What are the SPC Requirements to satisfy clause 4.20?



We are a T&E supplier, mainly for one off pieces of equipment. Any idea cocerning what SPC requirments we should be considering to satisfy the requirements of 4.19 as we do not have large runs of anyone item.



SPC vs 4.20

Element 4.20 (I think that is what you mean) is Statistical Techniques. Statistical Process Control (SPC) is just one technique. There are many other techniques that can be used to verify product or process.

We must be very careful here. Many registrars do not believe that 4.20 can be called ‘not applicable’ (I share this concept). I know some service and TE companies that end up tracking useless things just to satisfy the auditor. It would be far better for you to identify areas that should be tracked statistically. My suggestion is look for two things.
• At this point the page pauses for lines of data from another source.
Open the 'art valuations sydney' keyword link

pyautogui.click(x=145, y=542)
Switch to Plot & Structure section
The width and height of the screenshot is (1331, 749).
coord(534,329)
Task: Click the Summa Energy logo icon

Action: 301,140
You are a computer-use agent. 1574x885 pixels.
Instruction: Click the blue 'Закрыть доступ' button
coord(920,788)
First, anything that causes you [or your customers] pain. The second thing is any time you ask things like; “Have we got any data on this?” or “How many times has this happened?”, you might be asking whether statistical tracking might be in order.
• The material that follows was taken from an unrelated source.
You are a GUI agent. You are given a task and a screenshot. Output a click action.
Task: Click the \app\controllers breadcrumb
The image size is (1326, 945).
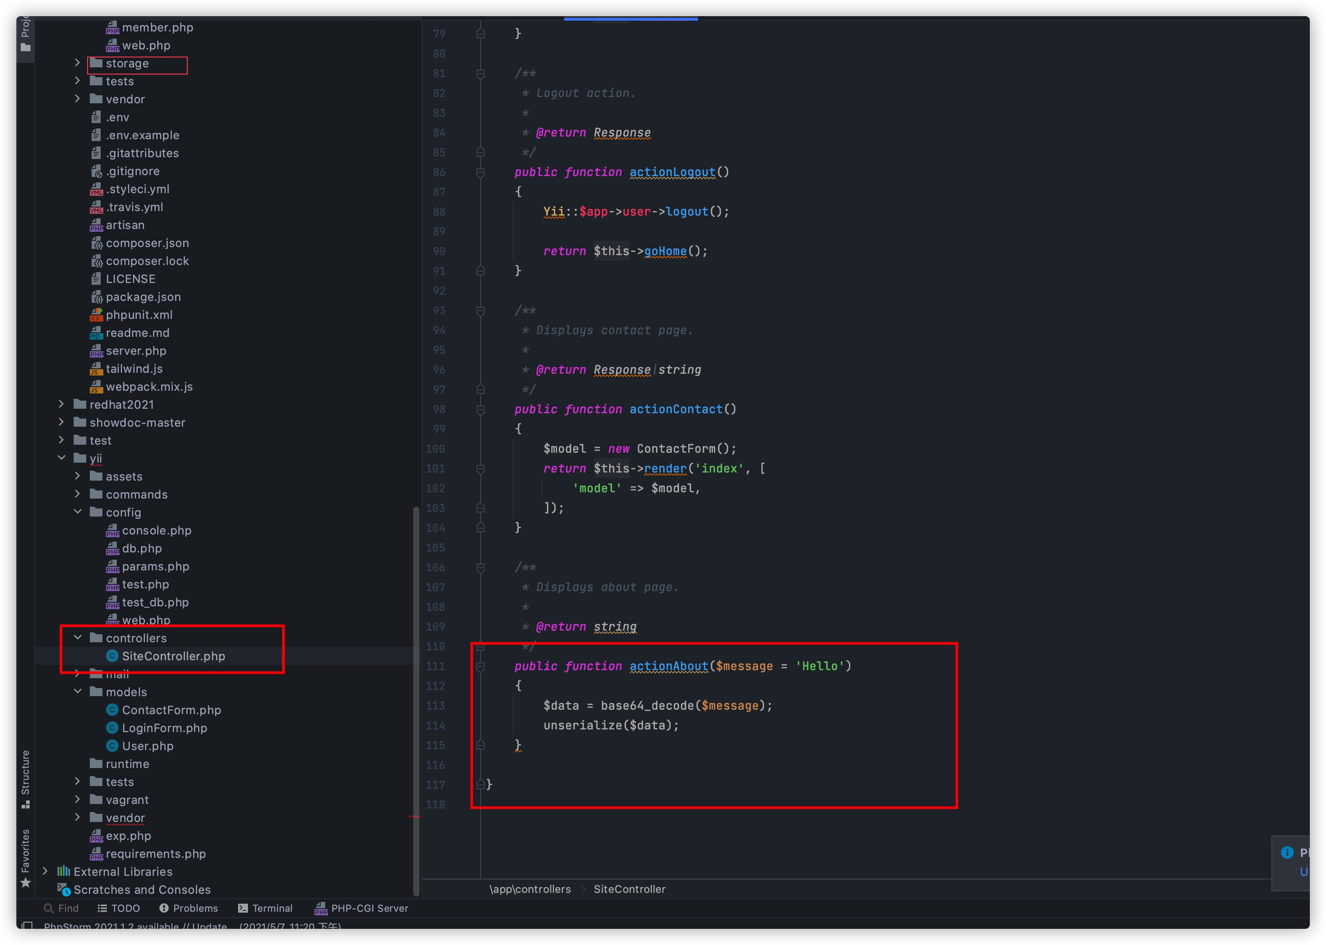[x=529, y=889]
Specifically, the TE supplement also says to include R&M stuff. [And we all know your customers are free with sharing data you need to come up with OEE, MTBF and MTTR, etc. :( )

Randy Stewart

end up tracking useless things just to satisfy the auditor.

So simple, so well said and oh how TRUE. I'm not being sarcastic db it just happens way too often.

I would suggest, that if possible, visit one of your customers and study their operation. See how your product interacts with their process and see if you can identify something that is important to them in the operation. Then I would look at how my product impacts the operation and how could I improve it. Develop some ghant charts, pareto charts, etc. to see if design changes help or hinder. You will get a better feel for the MTBF and MTTR.

Here's an example. We did a study on one of our dies and noticed that somewhere around 7 hits a cable was cut (we don't have responsibility for the electrical design). The cable and electrical designers had added quick disconnects to speed up MTTR but did nothing for the MTBF. We added a cable run to our design to keep the cable from the main wear area and reduced the MTBF by 65%. We may have never heard of the issue if we had not gone out for a visit and stopped to watch the operation.